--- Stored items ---
========================================

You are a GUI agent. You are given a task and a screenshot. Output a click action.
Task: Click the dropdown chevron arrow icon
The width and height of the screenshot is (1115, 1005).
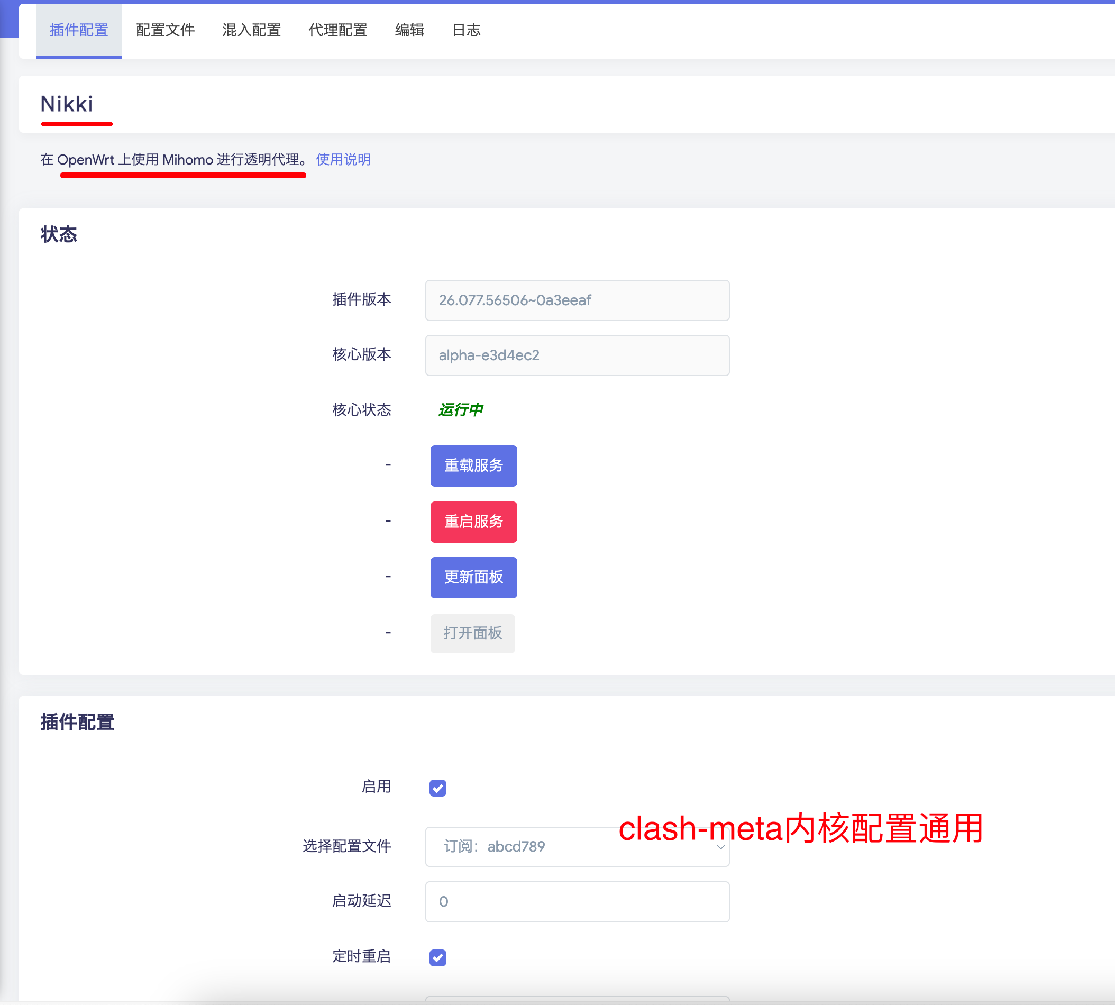[720, 847]
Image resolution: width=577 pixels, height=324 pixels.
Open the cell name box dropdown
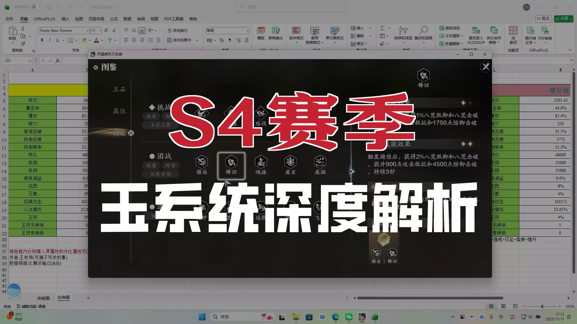(x=30, y=61)
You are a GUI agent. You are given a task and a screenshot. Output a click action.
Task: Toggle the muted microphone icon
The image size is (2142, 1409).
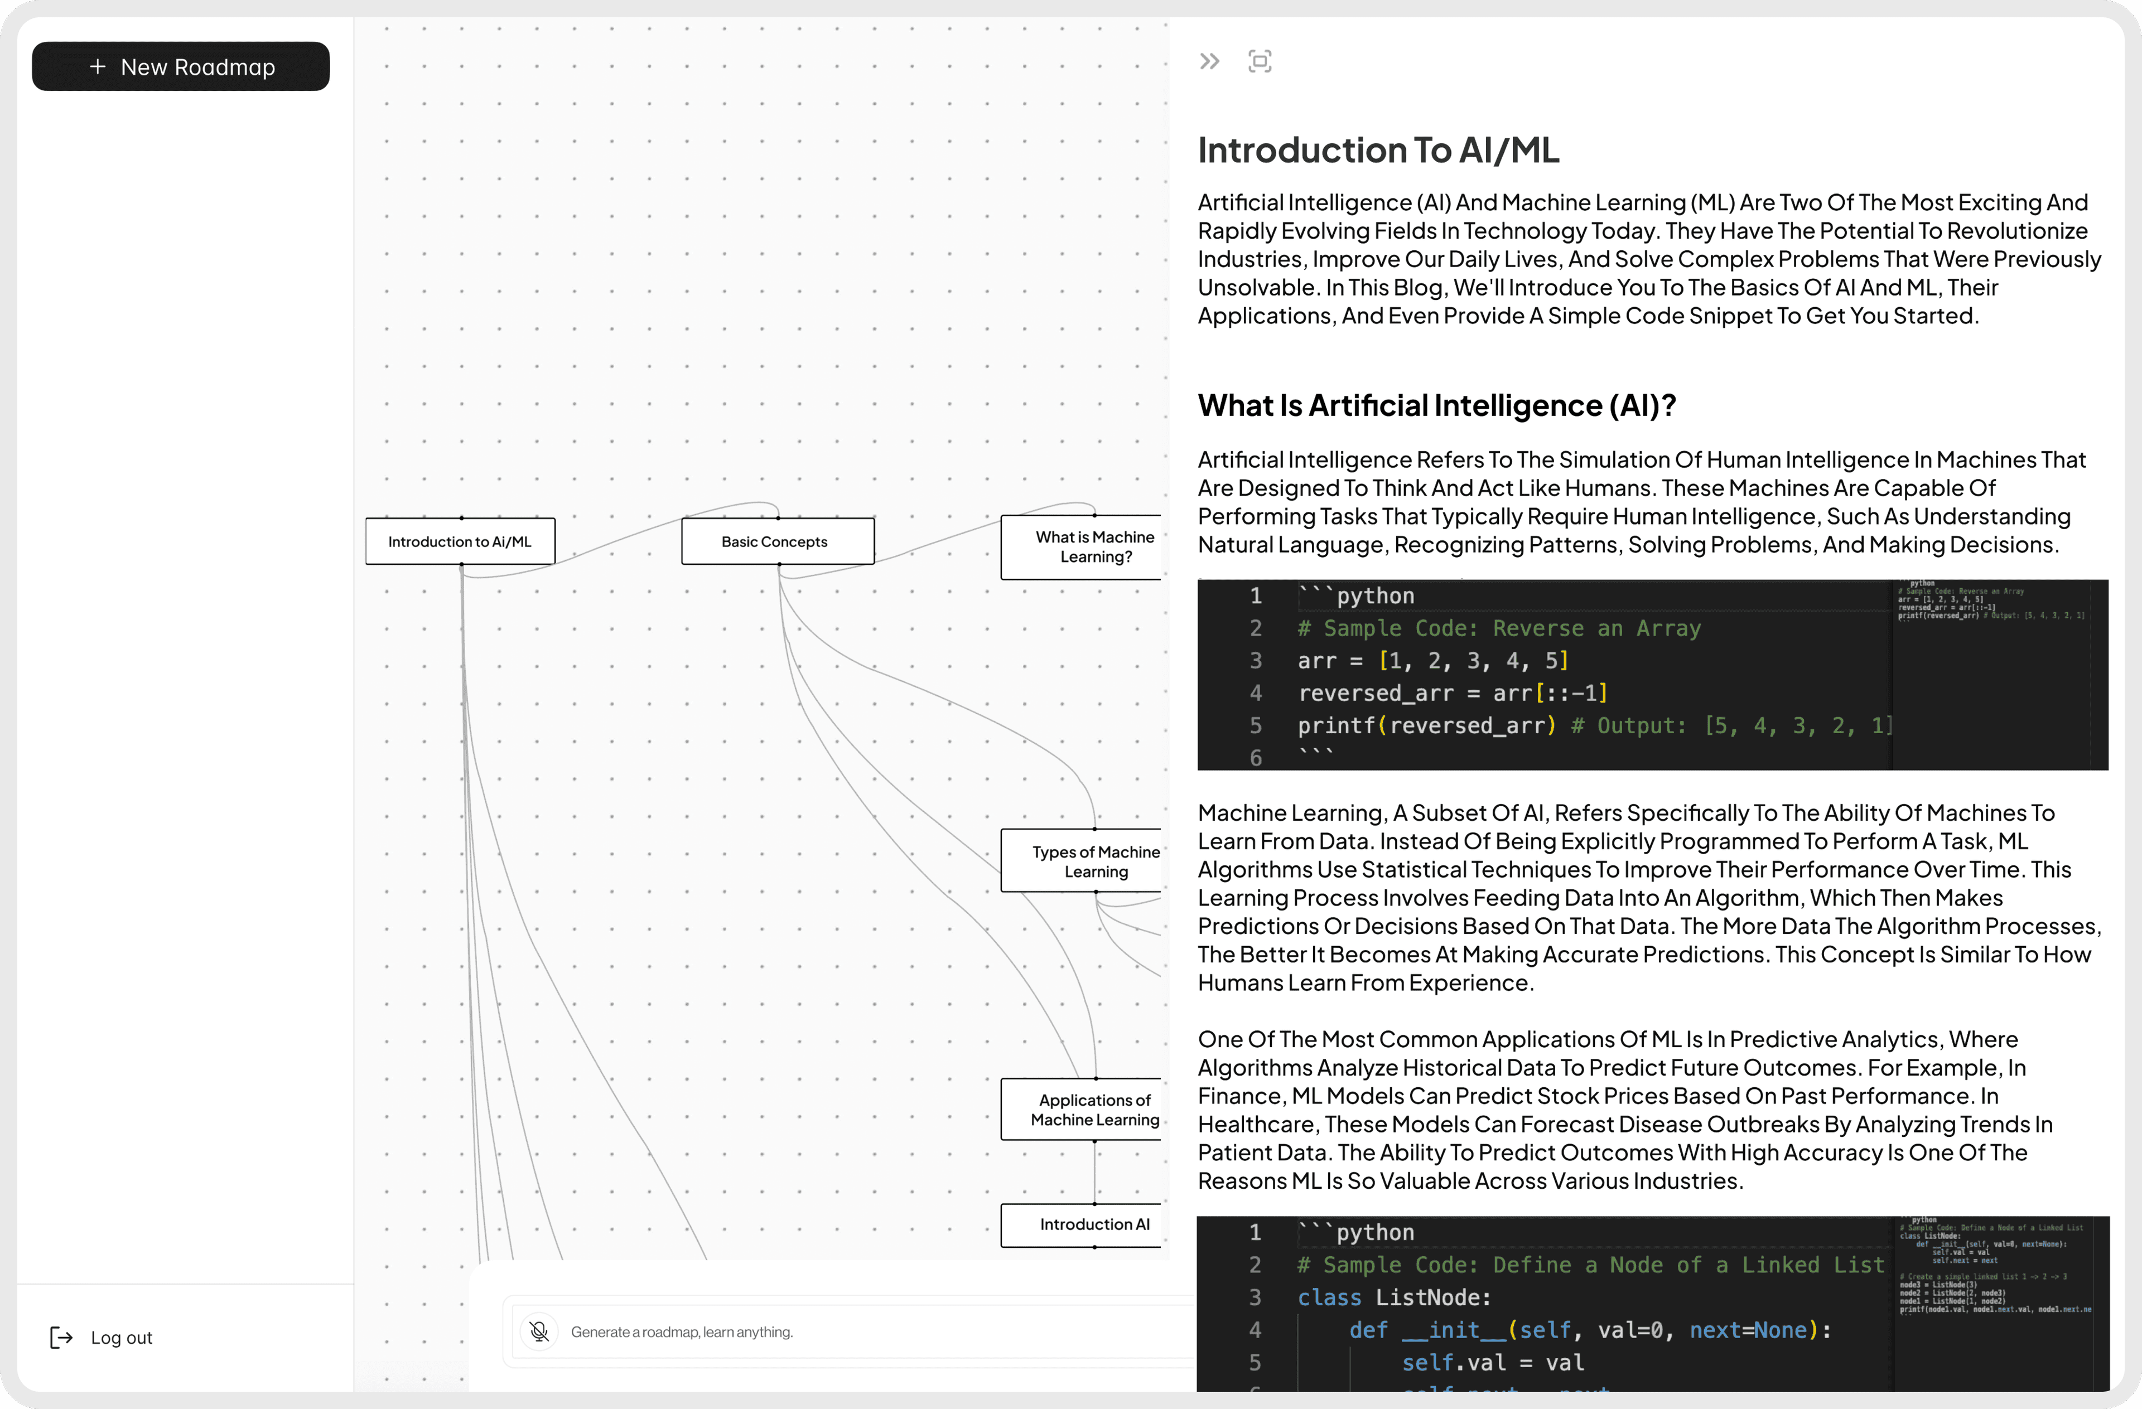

========================================

--- THE TASK ---
The full set of entries should be transcribed exactly, pictures left aside.

--- SOLUTION TO THIS TASK ---
You are a GUI agent. You are given a task and a screenshot. Output a click action.
Task: Click the dropdown chevron arrow icon
The width and height of the screenshot is (1115, 1005).
[720, 847]
Image resolution: width=577 pixels, height=324 pixels.
Open the cell name box dropdown
(x=30, y=61)
You are a GUI agent. You are given a task and a screenshot. Output a click action.
Task: Toggle the muted microphone icon
The image size is (2142, 1409).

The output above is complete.